HSV nur sechs Punkte Rückstand auf Platz 1

Von den Mannschaften, die am ersten Spieltag verloren, haben immerhin drei am zweiten Spieltag gewonnen. Das entspricht der Fähigkeit, im Spiel nach einem 0-1 wieder zurückzukommen, nach einem schlechten Start für den Ausgleich zu sorgen. Bei Fürth kam der Sieg durch den Glücksschuß eines Spielers aus der eigenen Jugend zustande, unverdient war er nicht. Bremen bediente sich nervenstark beim Lieblingsgegner HSV, Leverkusen ersetzte die Leichtfertigkeit gegen Frankfurt durch konsequentes Nachsetzen.

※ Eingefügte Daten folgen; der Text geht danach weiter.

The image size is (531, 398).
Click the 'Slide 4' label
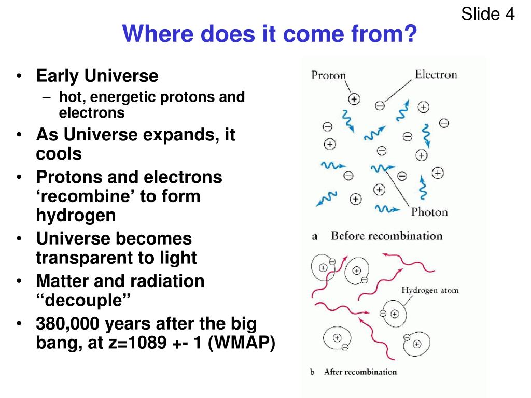point(487,14)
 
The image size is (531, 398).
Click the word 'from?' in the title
point(384,34)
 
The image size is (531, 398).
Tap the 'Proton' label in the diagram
point(328,75)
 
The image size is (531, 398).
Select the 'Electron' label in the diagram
point(436,74)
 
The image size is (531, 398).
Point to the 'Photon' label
point(429,212)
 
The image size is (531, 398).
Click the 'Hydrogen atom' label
point(430,290)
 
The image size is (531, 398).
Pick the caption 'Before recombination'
point(387,236)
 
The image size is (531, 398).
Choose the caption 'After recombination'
point(360,372)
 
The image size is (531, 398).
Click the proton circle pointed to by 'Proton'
point(354,99)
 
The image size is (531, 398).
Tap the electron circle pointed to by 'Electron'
point(380,106)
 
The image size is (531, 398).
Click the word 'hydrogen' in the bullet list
point(76,216)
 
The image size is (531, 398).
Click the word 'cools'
point(59,153)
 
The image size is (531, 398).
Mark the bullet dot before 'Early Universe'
point(19,76)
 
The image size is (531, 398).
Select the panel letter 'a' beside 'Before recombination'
point(315,236)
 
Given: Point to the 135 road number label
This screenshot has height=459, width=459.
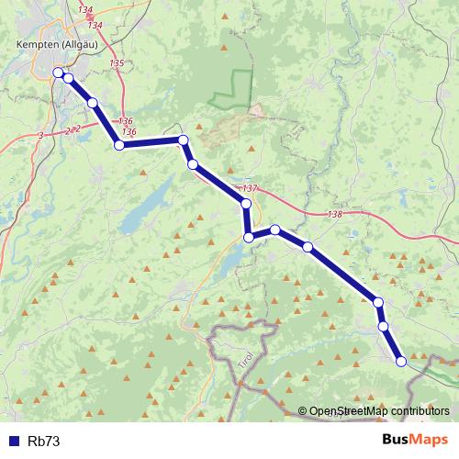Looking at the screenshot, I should coord(116,62).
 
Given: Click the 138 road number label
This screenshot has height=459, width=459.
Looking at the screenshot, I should coord(333,215).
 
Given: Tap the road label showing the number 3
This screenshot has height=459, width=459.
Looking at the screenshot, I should coord(40,136).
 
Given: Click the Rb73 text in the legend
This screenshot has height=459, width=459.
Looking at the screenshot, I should coord(44,441).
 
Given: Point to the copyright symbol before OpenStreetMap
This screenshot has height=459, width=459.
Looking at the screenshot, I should coord(304,411).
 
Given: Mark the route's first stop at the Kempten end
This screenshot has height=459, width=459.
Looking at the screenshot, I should coord(58,73).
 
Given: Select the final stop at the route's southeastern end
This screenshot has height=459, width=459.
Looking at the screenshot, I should coord(401,361).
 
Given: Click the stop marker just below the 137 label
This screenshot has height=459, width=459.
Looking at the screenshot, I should coord(245,203).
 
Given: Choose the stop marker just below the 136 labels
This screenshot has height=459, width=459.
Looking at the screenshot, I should coord(119,145).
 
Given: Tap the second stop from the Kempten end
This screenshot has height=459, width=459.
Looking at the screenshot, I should coord(68,79).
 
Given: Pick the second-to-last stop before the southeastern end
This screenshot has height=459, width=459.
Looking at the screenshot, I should coord(383,326).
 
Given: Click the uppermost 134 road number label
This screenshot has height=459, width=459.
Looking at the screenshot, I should coord(85,9).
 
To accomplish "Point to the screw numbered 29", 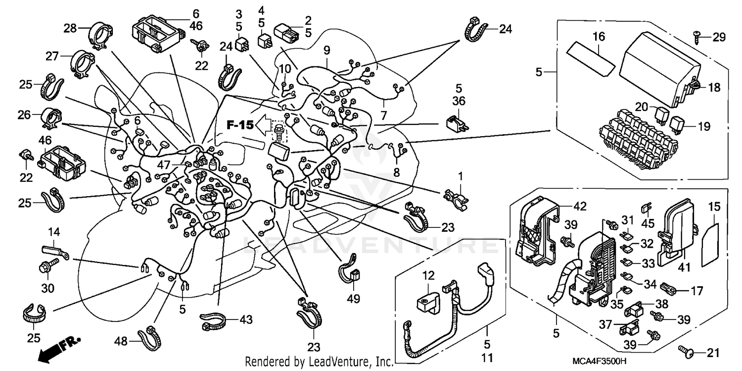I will pos(696,35).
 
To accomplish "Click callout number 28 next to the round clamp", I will pos(70,28).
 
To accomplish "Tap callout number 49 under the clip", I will pos(354,299).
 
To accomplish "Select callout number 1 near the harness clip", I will pos(461,175).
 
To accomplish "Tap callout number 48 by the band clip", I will pos(122,340).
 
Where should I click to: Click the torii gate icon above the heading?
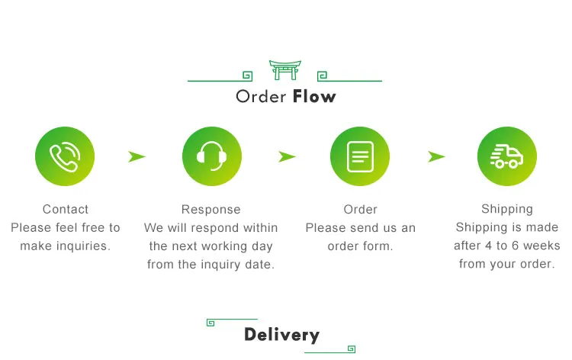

Weiterhin punktlos sind wenig überraschend der HSV, ein wenig überraschend Augsburg und Hoffenheim und ziemlich überraschend Stuttgart. Dass ausgerechnet der solide arbeitende VfB am Tabellenende stehen, ist ein wenig tragic für Bobic. Gegen Wolfsburg unglücklich verloren, von den Bayern sauber abgefieselt, fertig ist der Fehlstart. Wenigstens können sie sich mit der Europa League trösten.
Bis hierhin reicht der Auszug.